Simpson And Obama Targeting Social Security
The interview appeared on ABC's This Week (with Christiane Amanpour) but instead should have been a product of The Onion. Talking Points Memo reports
Former British Prime Minister Tony Blair says that the toughest part of being a progressive-leaning politician these days is dealing with progressives themselves. Ironically, Blair says, activists on the left often assist their right-wing opponents by piling on the pols who lean their way rather than defending them against a conservative onslaught that he says is "vicious" and begins from "the word 'go.'" Blair says the politics of the day can leave ostensibly left-leaning leaders like President Obama "in an isolated position," with right-wing opponents eager to destroy them and the activist left (more often than not) happy to help.

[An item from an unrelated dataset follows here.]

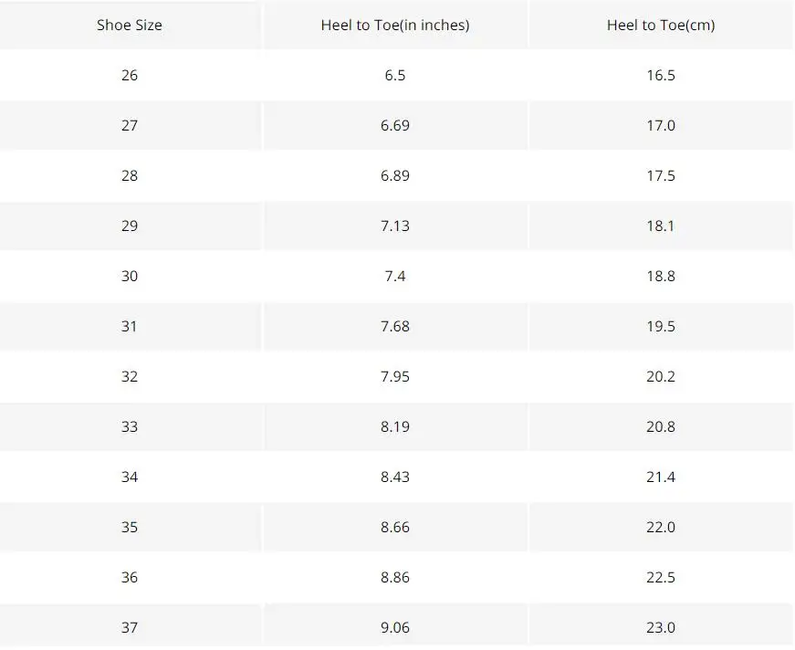Click the 7.4 inches value
The height and width of the screenshot is (650, 795).
pos(395,276)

"I love my own politics and progressives and all the rest of it," Blair told ABC's Christiane Amanpour in an unaired portion of his This Week interview from Sunday. "But if we have a weakness as a class, when the right get after us and attack our progressive leaders, instead of defending them we tend to say, 'Yeah, well, really we've got a lot of complaints about them, too.'"

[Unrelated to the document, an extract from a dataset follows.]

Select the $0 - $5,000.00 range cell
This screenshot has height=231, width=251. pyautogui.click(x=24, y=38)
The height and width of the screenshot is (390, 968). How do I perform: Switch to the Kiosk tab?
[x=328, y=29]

Blair said that the tendency of the left to pile on rather than defend its own leaders can leave their politicians alone to face the right wing attack machine, which Blair says is merciless. "It doesn't matter how well intentioned you think you are," Blair said of the right. "They're going to go for you completely."
"And then the interesting thing is, the progressives say, 'Hey you're not being progressive enough! Why don't you do more for us?'" Blair added. "And so you can end up in quite an isolated position if you're not careful."
Imagine that! The President's chief of staff calls his strongest, most loyal supporters "F_ _ _ _ _ _ retarded" and his press secretary denounces them. These two top aides remain in power even after- or perhaps because- condemning the same liberals/progressives who consistently warned that President that no matter how much he cozies up to Republican politicians, they will not support him. And now there is a complaint that the President is isolated- and Tony Blair blames it on whom?
And the professional left, which Robert Gibbs believes is never satisfied and Rahm Emanuel believes is handicapped, largely has remained faithful to this president. It does so even after he appoints a long-time critic of Social Security and of the elderly to be co-chairman of a commission the President hopes will "reform" (i.e., weaken) Social Security.
It's not as if President Obama should be shocked- shocked!- at anti-woman and anti-elderly comments of Alan Simpson.
In February, he complains about the "howling" of "the AARP, the committee for the preservation of Social Security and Medicare, the gray panthers, the pink panthers" and pledges that his deficit reduction commission will limit its consideration to Medicare and Social Security, though the latter contributes nothing to the deficit. Criticized by Ashley Carson of the Older Womens League for coming up with something called the "pink panthers," Simpson writes Carson, suggesting she look at a graph if she "is able to read a graph," admonishes her for "bubbling into the vapors," and asks her to "call when you get honest work."
Simpson later apologized for "remarks (which) have caused you anguish," which was enough for Press Secretary Robert Gibbs, who assured critics that President Obama stands by his man.
President Obama is entitled to have as co-chairman of the commission he established a fellow who looks down on women and the elderly. And he's entitled to have as co-chairman a guy who has been consistently critical of, and wrong about, Social Security throughout his career. But Americans are entitled to understand that President Obama is determined that corporate America, the wealthy, and the defense budget will not be asked to sacrifice when he can target Social Security.